EXERCISE REQUIREMENTS.
Find every line in the entries that holds the string "computer" and report it.

BEGIN MATERIAL TO PROCESS

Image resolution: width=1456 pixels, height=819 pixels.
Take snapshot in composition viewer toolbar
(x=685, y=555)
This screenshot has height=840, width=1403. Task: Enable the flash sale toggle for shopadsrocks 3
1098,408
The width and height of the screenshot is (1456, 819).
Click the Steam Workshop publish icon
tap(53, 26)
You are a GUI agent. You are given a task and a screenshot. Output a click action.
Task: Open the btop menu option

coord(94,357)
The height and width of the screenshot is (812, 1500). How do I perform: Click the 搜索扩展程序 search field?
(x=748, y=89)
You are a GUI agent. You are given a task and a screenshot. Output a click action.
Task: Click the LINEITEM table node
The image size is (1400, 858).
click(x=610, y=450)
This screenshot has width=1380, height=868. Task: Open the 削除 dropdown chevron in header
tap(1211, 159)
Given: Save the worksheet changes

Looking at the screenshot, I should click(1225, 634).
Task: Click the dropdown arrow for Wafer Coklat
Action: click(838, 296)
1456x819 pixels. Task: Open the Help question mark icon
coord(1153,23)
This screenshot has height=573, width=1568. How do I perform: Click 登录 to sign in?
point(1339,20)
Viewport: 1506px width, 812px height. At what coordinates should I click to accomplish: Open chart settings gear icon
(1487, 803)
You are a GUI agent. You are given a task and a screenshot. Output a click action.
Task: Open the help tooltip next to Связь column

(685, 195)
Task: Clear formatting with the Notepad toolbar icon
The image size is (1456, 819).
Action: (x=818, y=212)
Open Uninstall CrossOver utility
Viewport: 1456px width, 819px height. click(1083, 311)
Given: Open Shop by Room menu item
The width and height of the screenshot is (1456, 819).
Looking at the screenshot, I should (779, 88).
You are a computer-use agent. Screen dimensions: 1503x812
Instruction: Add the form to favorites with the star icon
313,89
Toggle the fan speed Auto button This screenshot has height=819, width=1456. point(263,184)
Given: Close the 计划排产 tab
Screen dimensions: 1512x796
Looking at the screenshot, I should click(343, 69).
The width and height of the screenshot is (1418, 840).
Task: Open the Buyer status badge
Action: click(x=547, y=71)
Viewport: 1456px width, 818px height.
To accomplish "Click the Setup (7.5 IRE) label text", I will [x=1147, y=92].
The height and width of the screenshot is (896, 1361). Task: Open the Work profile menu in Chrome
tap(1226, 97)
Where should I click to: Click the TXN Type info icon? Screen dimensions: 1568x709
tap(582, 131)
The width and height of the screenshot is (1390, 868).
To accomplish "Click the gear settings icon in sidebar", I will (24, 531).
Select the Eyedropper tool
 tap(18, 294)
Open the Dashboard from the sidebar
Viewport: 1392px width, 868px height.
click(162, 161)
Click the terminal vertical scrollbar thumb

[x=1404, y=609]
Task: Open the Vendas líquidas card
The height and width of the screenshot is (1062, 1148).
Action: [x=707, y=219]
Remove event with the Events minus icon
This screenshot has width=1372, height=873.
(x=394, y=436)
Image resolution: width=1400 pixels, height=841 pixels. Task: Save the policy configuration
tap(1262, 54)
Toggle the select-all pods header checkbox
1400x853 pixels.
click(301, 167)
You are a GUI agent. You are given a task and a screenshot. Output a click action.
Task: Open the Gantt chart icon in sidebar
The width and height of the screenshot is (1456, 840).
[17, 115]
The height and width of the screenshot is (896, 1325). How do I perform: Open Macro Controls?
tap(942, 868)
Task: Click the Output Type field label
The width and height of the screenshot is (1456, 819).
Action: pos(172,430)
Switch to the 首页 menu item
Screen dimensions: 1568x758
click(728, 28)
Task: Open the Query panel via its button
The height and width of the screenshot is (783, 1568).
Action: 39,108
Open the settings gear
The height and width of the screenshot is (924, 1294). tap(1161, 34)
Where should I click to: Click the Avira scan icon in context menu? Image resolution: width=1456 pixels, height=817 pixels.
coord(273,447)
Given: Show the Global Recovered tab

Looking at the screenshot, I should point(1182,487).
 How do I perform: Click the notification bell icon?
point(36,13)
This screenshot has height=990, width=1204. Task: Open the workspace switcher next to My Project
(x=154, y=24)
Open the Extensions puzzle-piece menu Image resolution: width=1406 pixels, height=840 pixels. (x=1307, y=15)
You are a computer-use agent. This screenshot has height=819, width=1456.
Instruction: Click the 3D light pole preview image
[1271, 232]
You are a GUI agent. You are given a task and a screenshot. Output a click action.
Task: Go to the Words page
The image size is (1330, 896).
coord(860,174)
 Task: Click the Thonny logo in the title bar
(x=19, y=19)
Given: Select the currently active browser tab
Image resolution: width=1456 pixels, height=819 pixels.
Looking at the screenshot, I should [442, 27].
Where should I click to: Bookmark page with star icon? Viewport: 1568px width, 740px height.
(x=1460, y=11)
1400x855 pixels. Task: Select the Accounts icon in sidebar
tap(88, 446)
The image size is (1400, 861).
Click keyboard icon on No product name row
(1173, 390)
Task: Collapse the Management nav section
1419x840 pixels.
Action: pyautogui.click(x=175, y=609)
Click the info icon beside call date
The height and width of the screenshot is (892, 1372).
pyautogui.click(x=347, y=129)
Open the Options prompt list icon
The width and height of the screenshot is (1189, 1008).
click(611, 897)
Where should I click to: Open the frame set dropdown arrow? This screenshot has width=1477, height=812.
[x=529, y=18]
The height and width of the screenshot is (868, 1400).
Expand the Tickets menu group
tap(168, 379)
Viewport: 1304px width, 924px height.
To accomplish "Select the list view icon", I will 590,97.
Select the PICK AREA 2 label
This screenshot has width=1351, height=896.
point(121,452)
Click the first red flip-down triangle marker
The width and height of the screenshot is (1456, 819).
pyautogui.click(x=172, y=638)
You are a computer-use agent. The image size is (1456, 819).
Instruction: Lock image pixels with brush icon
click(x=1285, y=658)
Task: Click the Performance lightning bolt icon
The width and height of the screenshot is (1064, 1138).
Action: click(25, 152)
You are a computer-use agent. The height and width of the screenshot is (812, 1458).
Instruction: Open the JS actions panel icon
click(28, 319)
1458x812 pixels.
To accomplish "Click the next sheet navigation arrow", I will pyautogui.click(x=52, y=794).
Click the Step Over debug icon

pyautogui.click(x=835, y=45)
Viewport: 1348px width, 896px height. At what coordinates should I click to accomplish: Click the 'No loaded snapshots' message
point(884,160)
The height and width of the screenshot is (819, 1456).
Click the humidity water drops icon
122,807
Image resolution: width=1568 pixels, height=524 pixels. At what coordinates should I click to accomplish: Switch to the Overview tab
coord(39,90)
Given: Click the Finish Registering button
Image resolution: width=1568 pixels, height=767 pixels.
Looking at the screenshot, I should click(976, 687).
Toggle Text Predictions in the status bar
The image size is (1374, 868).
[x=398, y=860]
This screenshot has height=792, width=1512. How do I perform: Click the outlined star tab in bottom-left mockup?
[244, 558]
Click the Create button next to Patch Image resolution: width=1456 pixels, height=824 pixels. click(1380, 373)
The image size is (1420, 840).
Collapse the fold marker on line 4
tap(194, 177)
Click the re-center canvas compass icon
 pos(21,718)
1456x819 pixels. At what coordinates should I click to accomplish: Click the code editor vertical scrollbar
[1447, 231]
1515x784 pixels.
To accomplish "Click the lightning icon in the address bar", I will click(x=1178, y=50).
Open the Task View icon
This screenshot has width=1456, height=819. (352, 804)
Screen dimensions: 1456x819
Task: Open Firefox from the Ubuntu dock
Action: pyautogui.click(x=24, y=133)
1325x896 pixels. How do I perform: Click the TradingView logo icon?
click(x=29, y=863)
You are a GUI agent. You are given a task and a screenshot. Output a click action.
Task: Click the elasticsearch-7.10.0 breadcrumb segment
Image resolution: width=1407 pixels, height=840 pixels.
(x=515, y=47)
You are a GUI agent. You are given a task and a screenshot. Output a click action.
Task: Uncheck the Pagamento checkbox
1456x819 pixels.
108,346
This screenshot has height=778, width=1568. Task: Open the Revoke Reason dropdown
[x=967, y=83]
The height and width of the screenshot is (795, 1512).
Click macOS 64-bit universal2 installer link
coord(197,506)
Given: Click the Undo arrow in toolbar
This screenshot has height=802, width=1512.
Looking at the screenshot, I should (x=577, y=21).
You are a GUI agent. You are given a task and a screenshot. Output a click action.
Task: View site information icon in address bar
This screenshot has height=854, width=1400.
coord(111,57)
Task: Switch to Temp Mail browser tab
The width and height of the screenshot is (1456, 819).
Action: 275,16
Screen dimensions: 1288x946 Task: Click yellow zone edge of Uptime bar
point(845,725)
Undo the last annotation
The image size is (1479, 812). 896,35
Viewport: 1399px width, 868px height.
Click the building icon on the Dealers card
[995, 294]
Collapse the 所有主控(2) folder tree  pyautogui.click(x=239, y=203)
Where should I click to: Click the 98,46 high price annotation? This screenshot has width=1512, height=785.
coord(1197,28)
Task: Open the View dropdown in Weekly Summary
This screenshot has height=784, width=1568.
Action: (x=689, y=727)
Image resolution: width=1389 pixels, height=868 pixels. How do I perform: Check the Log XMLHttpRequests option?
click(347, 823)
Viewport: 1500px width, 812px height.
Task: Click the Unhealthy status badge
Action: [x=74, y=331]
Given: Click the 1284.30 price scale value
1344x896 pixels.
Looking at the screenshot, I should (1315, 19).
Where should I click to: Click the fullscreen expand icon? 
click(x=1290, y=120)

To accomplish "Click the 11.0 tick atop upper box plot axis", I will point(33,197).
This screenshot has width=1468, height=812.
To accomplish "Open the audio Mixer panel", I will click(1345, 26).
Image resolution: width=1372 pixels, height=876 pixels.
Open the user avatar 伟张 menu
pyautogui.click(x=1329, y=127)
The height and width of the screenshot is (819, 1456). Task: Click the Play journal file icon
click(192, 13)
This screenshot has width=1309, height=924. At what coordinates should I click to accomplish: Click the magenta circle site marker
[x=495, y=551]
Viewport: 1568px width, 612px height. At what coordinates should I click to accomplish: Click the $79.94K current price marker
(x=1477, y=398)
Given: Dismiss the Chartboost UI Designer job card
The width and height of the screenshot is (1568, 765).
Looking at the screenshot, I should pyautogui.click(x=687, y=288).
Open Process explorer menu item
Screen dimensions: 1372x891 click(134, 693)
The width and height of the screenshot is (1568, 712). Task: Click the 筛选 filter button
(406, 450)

END MATERIAL TO PROCESS

TASK OUTPUT.
You are a computer-use agent. Screen dimensions: 1503x812
You are a computer-use agent. This screenshot has height=819, width=1456.
You are a computer-use agent. The image size is (1456, 819).
You are a computer-use agent. The height and width of the screenshot is (812, 1458).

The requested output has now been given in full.